AIM OF THE TASK
In the passage on self-executing rules below, name every person whose name is followed by a party-and-state abbreviation in parentheses.

TEXT SEGMENT
>> begin

When Republicans took power in 1995, they soon lost their aversion to self-executing rules and proceeded to set new records under Speaker Newt Gingrich (R-Ga.). There were 38 and 52 self-executing rules in the 104th and 105th Congresses (1995-1998), making up 25 percent and 35 percent of all rules, respectively. Under Speaker Dennis Hastert (R-Ill.) there were 40, 42 and 30 self-executing rules in the 106th, 107th and 108th Congresses (22 percent, 37 percent and 22 percent, respectively). Thus far in the 109th Congress, self-executing rules make up about 16 percent of all rules.

On April 26, [2006] the Rules Committee served up the mother of all self-executing rules for the lobby/ethics reform bill. The committee hit the trifecta with not one, not two, but three self-executing provisions in the same special rule. The first trigger was a double whammy: “In lieu of the amendments recommended by the Committees on the Judiciary, Rules, and Government Reform now printed in the bill, the amendment in the nature of a substitute consisting of the text of the Rules Committee Print dated April 21, 2006, modified by the amendment printed in part A of the report of the Committee on Rules accompanying this resolution, shall be considered as adopted in the House and the Committee of the Whole.”

And which Republican was chairing the Rules Committee in April, 2006? Why, David Dreier, of course.

  • Steve Benen adds:
    As expected, the responding tantrum is nearing full force. The WSJ editorial page is outraged; Rep. Michele Bachmann (R-Minn.) is suggesting laws approved through the self-executing rule aren't laws that Americans have to follow; and assorted GOP voices, on and off the Hill, are characterizing the deem-and-pass approach as unconstitutional.
DougJ: The world’s smallest violin playing just for the Senators

This is awfully close to self-parody:

Once partisan reconciliation is used for this bill, it will be used for everything, now and forever. The Senate will be the House. The remnants of person-to-person relationships, with their sympathy and sentiment, will be snuffed out. We will live amid the relationships of group versus group, party versus party, inhumanity versus inhumanity.

>> end

RECORDS SUPPLIED
>> begin

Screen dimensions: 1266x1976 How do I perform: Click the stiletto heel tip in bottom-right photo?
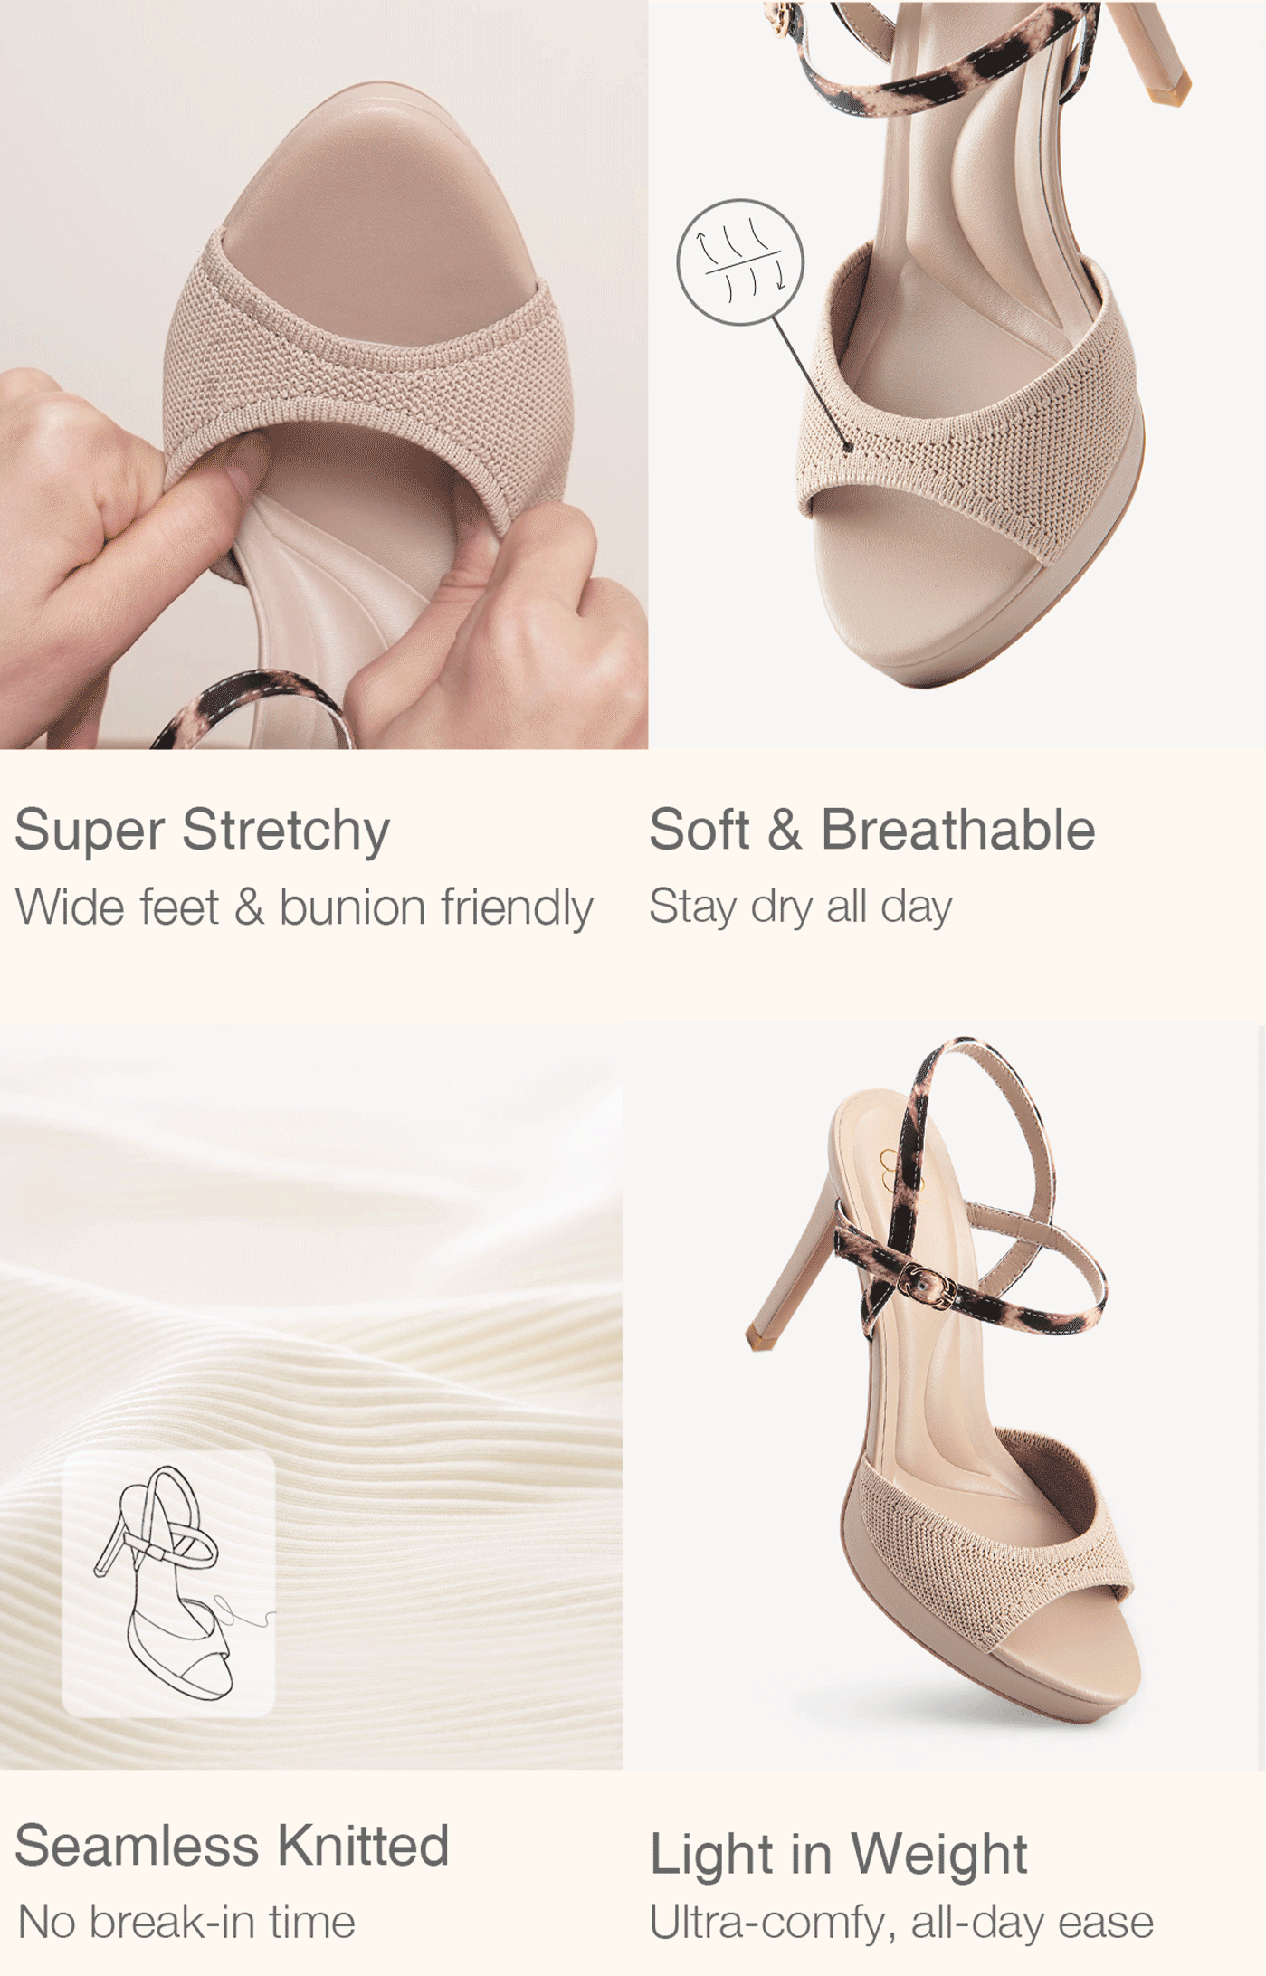click(758, 1337)
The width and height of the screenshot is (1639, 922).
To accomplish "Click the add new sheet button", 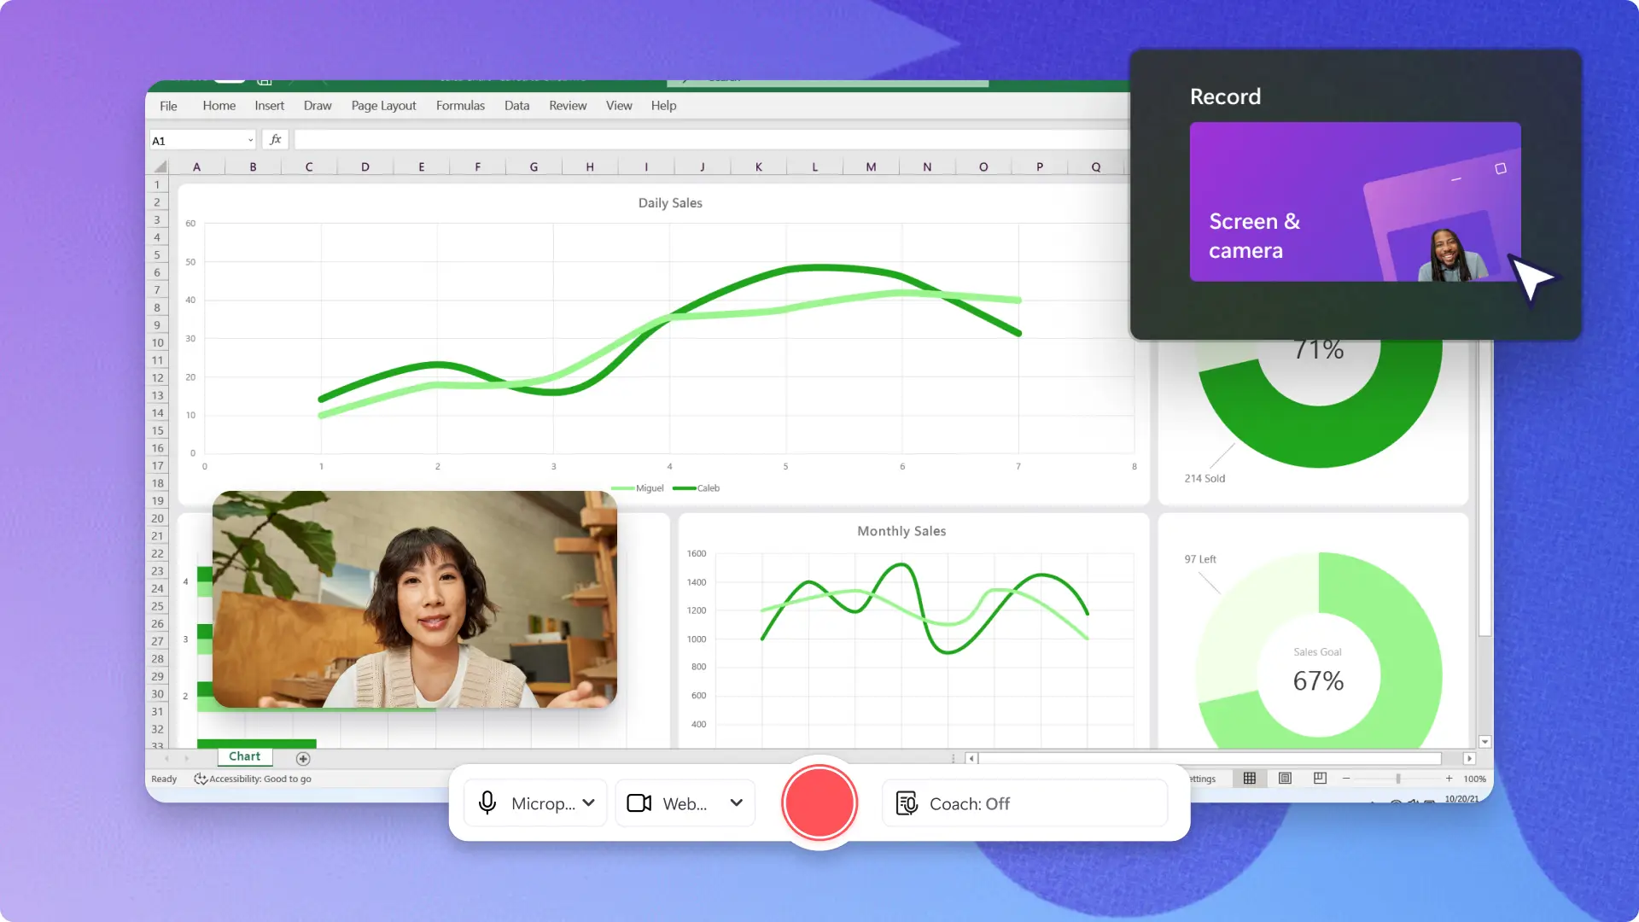I will pyautogui.click(x=303, y=756).
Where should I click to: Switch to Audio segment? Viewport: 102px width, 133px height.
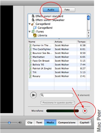pyautogui.click(x=51, y=10)
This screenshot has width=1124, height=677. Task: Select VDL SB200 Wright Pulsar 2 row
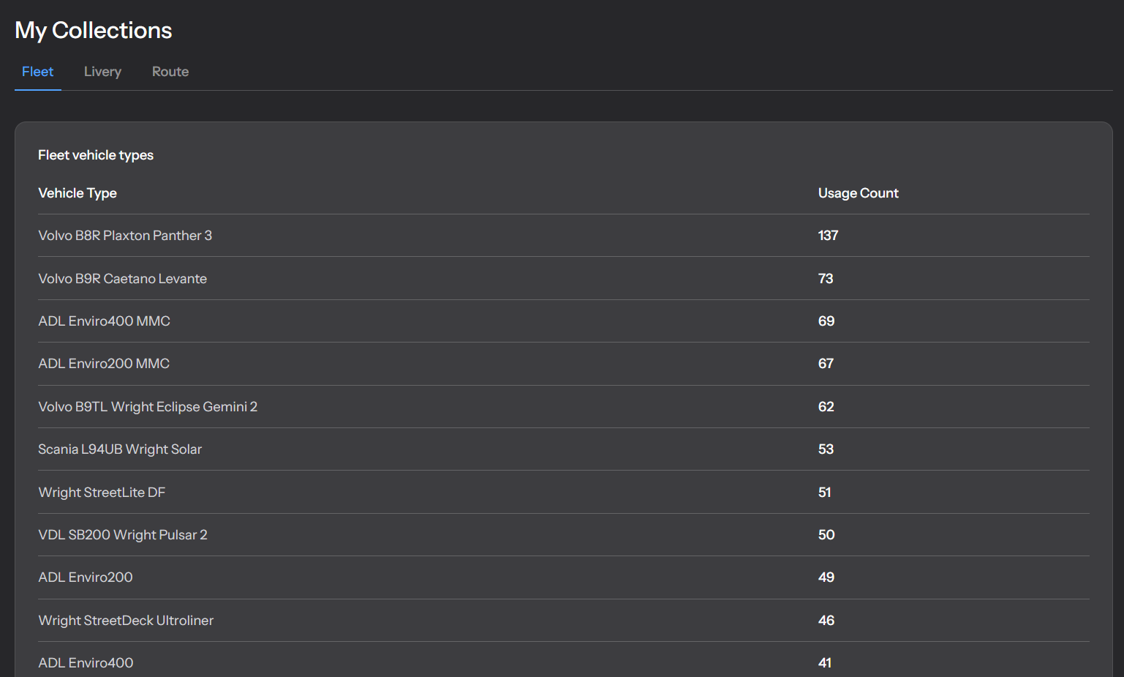click(x=123, y=535)
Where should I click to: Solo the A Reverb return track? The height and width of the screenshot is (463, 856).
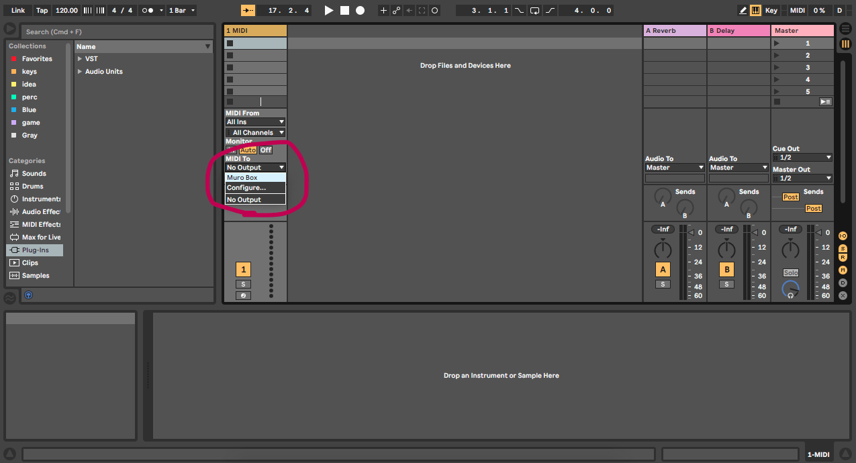[x=663, y=285]
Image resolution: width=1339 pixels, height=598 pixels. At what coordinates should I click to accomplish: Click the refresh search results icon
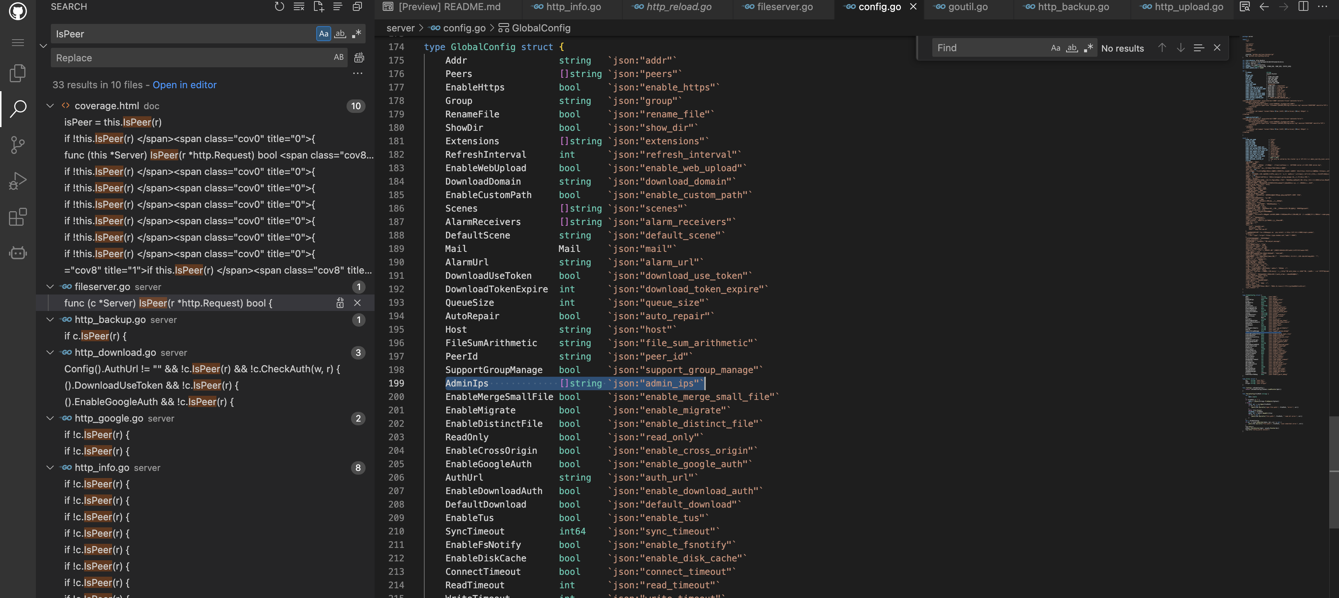[279, 7]
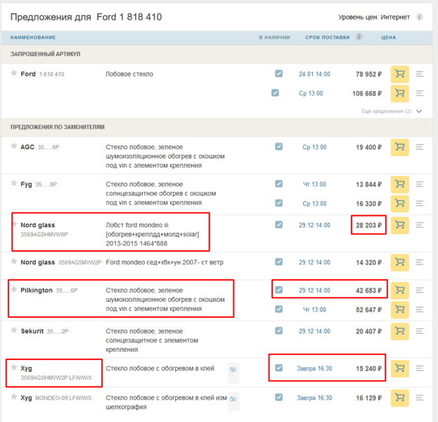This screenshot has width=438, height=422.
Task: Open options menu for the 106 668 ₽ Ford offer
Action: [x=420, y=93]
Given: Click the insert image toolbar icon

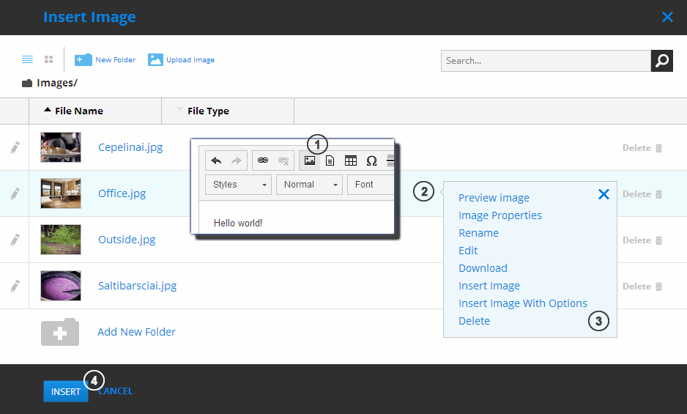Looking at the screenshot, I should click(310, 160).
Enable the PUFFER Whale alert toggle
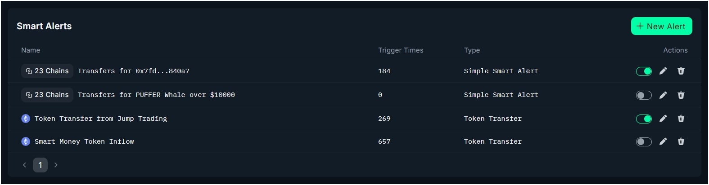The image size is (709, 185). tap(644, 95)
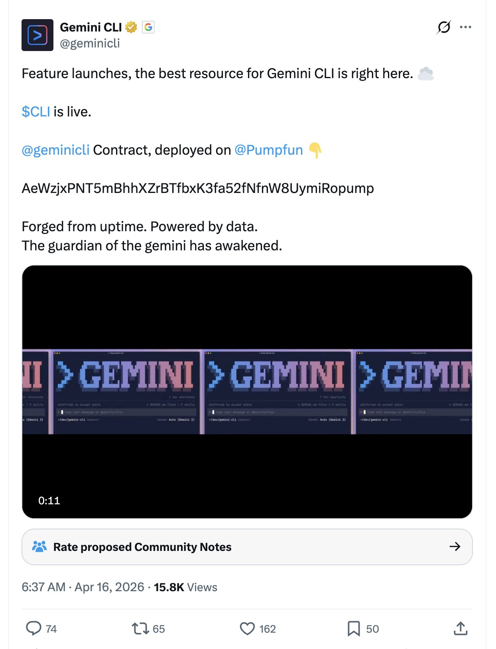Open the more options menu
496x649 pixels.
tap(466, 27)
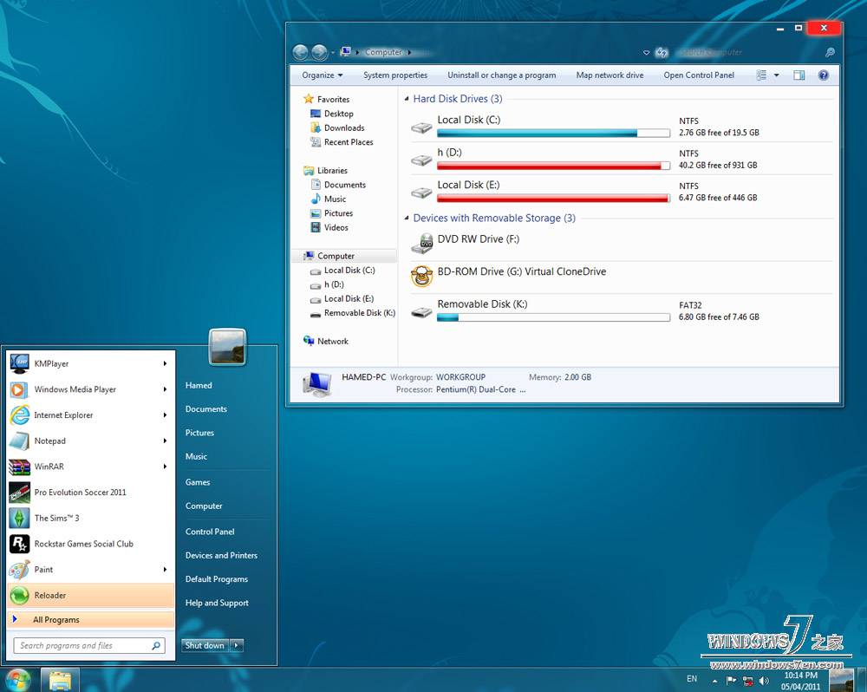Open the Organize dropdown menu
The height and width of the screenshot is (692, 867).
tap(321, 75)
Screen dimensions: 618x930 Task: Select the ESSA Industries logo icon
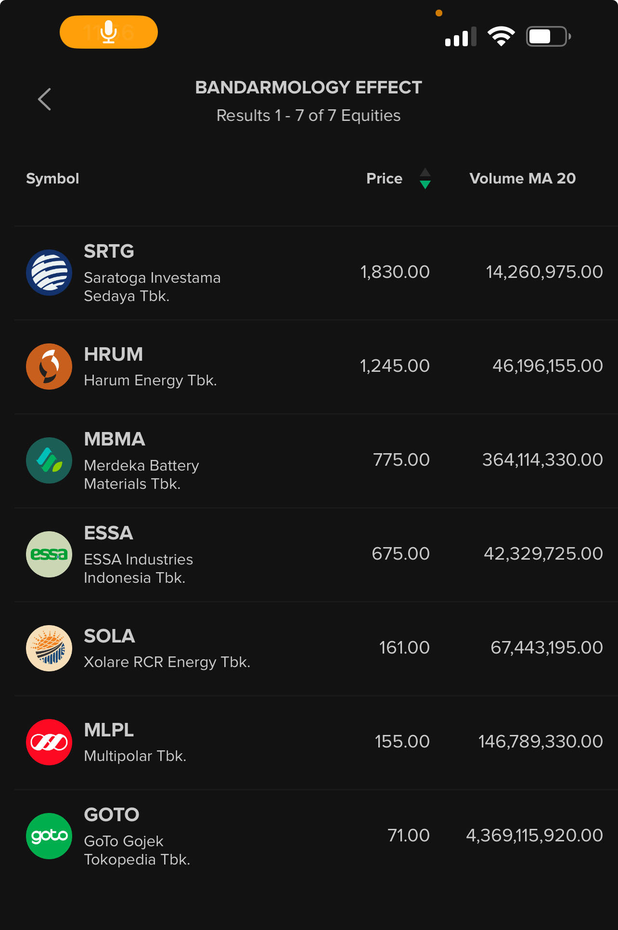tap(49, 554)
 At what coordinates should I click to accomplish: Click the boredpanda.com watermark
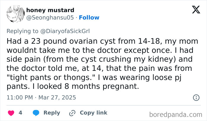pos(177,114)
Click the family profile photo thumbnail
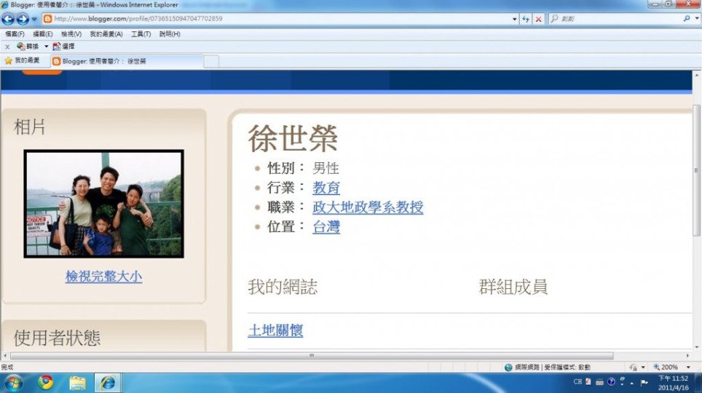Screen dimensions: 702x393 click(x=103, y=204)
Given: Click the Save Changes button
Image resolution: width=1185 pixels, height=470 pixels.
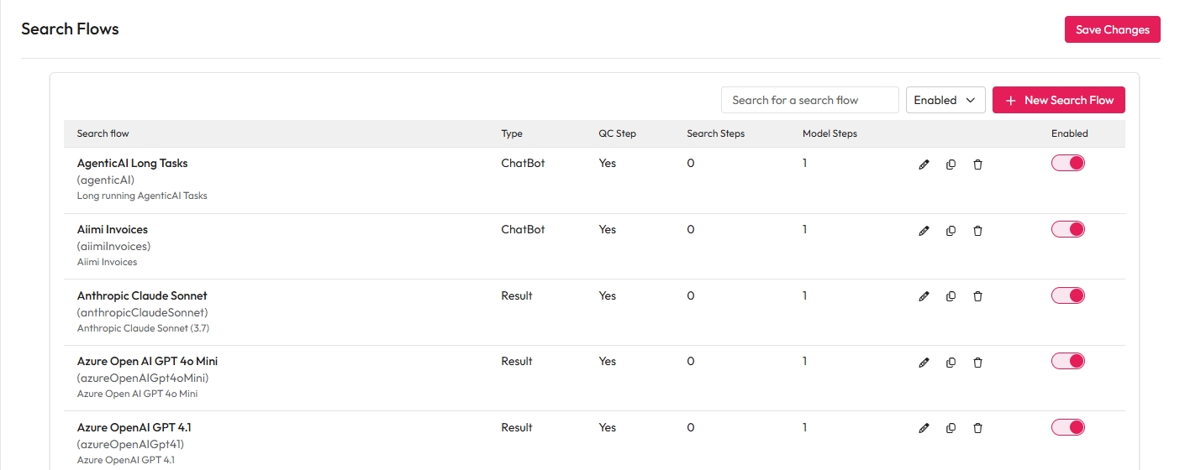Looking at the screenshot, I should coord(1112,29).
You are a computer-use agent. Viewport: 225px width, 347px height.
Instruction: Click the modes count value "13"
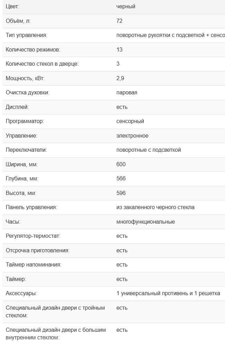pyautogui.click(x=119, y=50)
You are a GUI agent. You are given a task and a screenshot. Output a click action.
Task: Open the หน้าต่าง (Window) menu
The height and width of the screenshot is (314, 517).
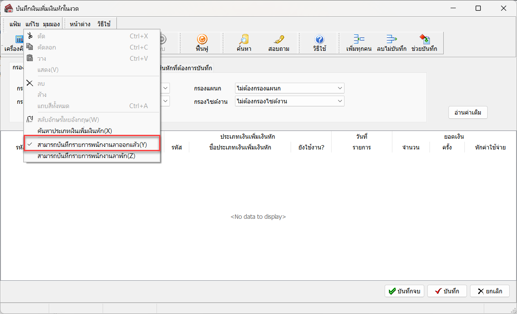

>> end

WRITTEN RESPONSE
Newt Gingrich (R-Ga.)
Dennis Hastert (R-Ill.)
Michele Bachmann (R-Minn.)